Titulo Estágio
Investigating LLMs for the verification of coding quality rules
Áreas de especialidade
Engenharia de Software
Local do Estágio
DEI-SSE
Enquadramento
Coding conventions are guidelines for software development that impose constraints on how to write source code in a certain programming language. In this project we are mostly interested in rules that enforce quality properties like security or performance. In general, the adherence to precise coding rules avoids introducing known bugs, and it is a fundamental practice for ensuring the reliability of complex software systems. Coding quality rules exist for different purposes; the SEI Cert Oracle Coding Standard for Java is a good example of a coding standard that focuses on security [1].
Some rules can be checked by static analysis tools (SATs), such as PMD [3] or SonarQube [4]. However, such tools only support a reduced number of rules. Further, coding conventions are not static artifacts; rather, they evolve over time, following the introduction of new language features or the discovery of new vulnerabilities.
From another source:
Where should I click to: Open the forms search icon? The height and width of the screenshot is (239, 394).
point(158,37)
Large Language Models (LLMs) [2] is a recently coined term in the field of machine learning applied to the processing of natural language. The term identifies machine learning models with a large number of parameters, typically in the scale of billions. Those models have shown impressing performance in different tasks related to manipulation of text, including generation and understanding of both natural language and source code. ChatGPT is one of the most prominent applications of LLMs.
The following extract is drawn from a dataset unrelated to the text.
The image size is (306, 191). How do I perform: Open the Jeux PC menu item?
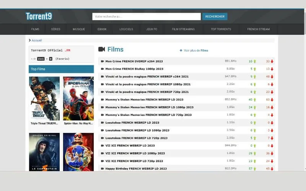[151, 29]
Research on the use of LLMs for software engineering tasks is emerging, for example for code refactoring tasks, writing test cases, etc. The objective of this project is to investigate the use of LLMs for the verification of coding rules. The idea is to exploit the generalization abilities of LLMs and their ability to handle textual data to automate the process of checking whether a certain source code satisfy a coding rule specified in natural language.
The main objective of this research is to understand if LLMs can be used as a tool to verify coding conventions in the source code. Also, a comparison with SATs should be performed to understand which technique presents the best performance in the software development life cycle (SDLC).
Objetivo
The primary learning objectives of this research are as follows:
• Understand the use of machine learning for the verification of coding rules.
• Gain practical knowledge of using open source LLMs to identify coding rules violations.
• Acquire hands-on experience in evaluating the performance of ML algorithms to identify coding rules violations and compare the rules with static analysis tools.
• Use software vulnerability dataset as input of LLMs to identify coding rules.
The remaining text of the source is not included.